(Source data)
══════════
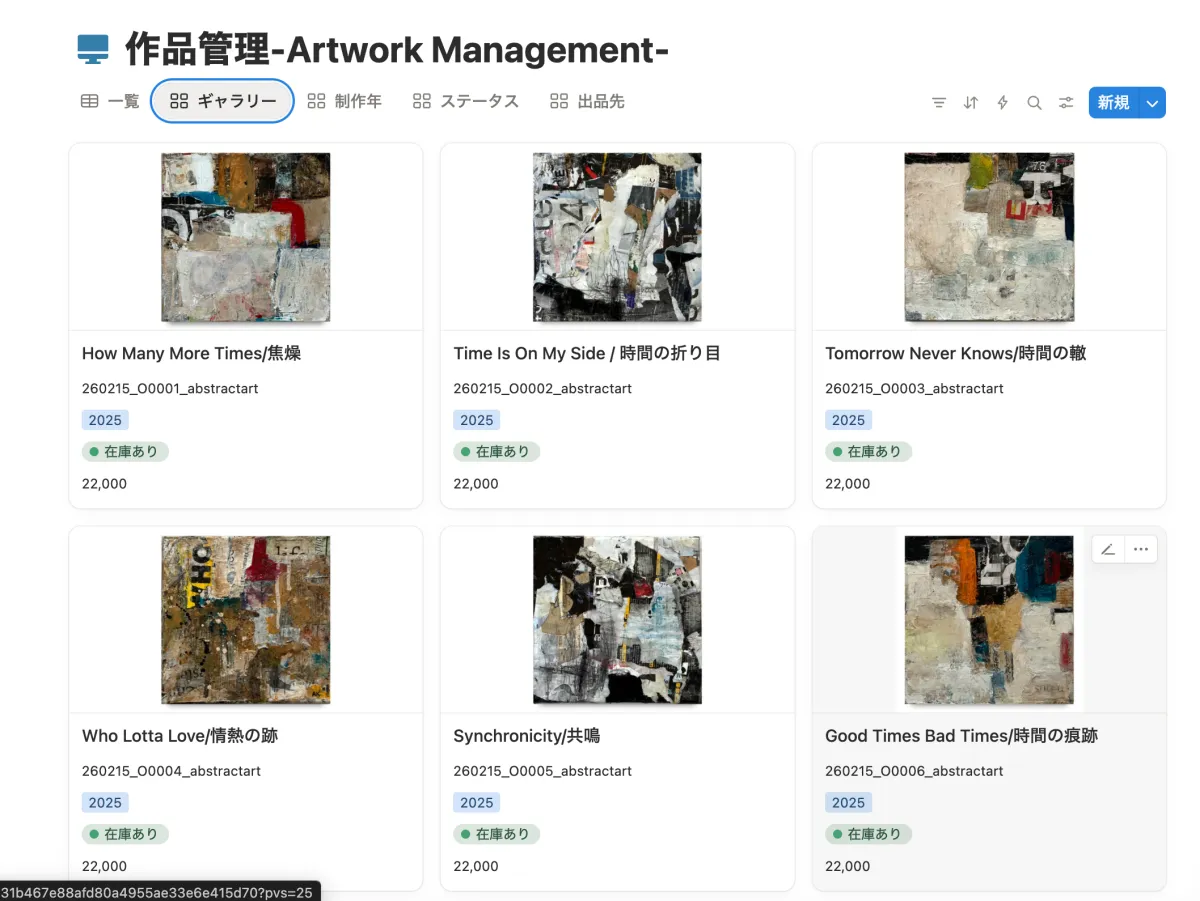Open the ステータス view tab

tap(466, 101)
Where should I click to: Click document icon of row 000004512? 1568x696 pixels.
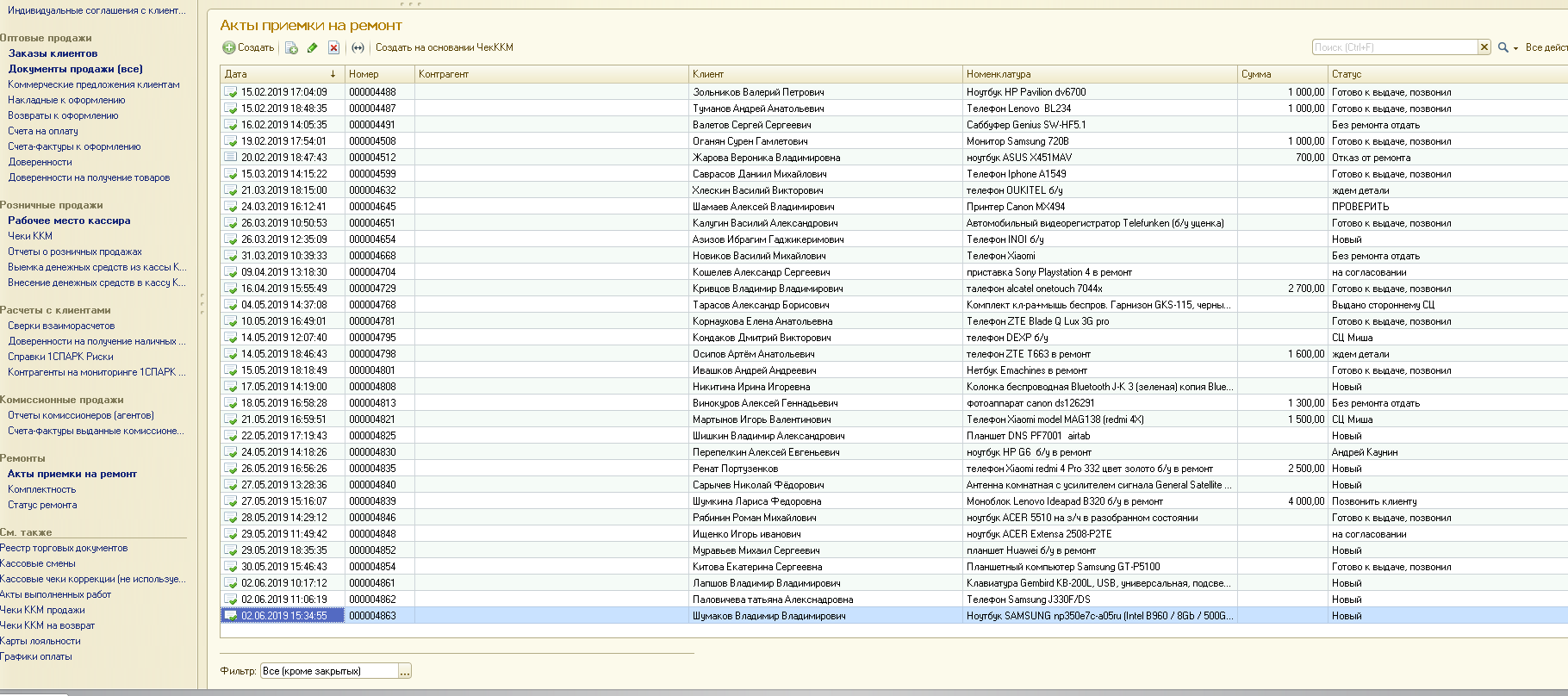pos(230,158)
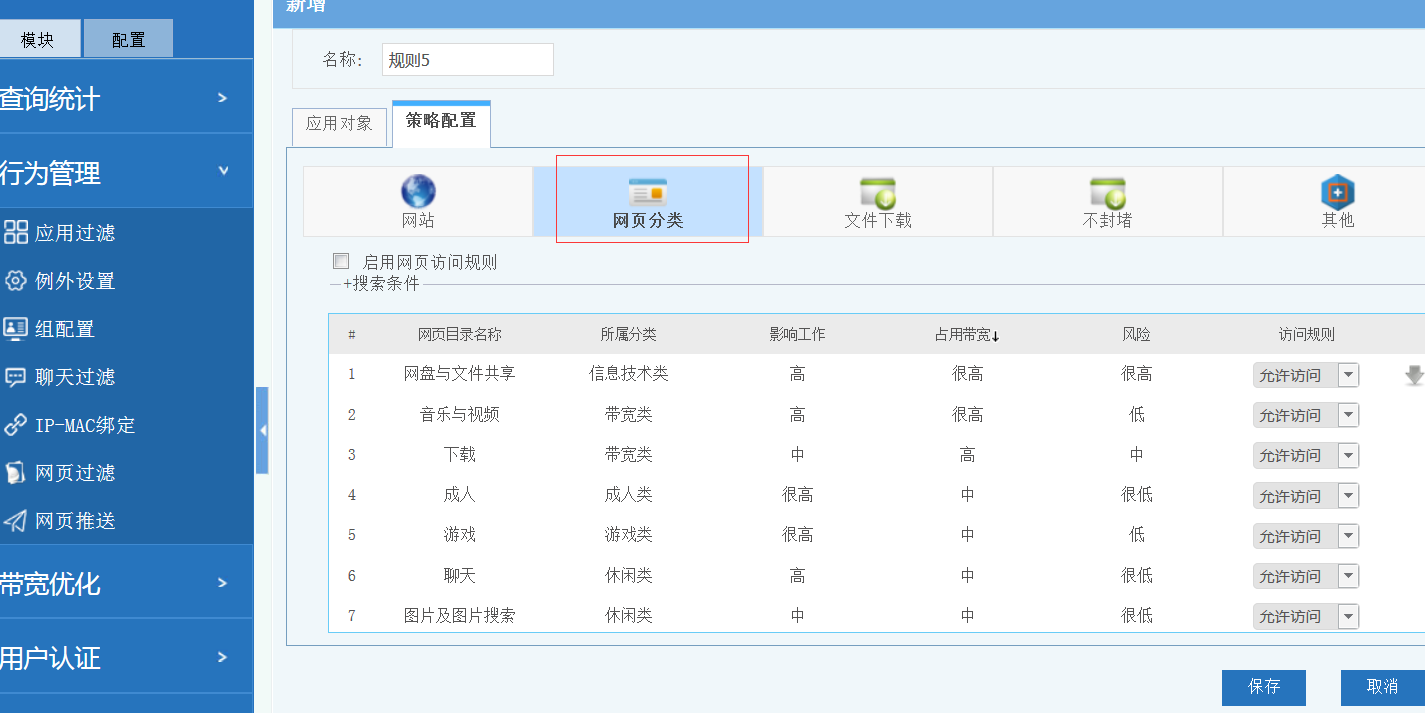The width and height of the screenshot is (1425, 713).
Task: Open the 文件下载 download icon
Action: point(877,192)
══════════
Retype exactly the lines from the one containing "Where should I" through the last line of the records above, both included, and leave out any pictures.

Where should I click to: Click document icon of row 000004512? 1568x696 pixels.
pos(230,158)
The width and height of the screenshot is (1425, 713).
Task: Open the 文件下载 download icon
Action: point(877,192)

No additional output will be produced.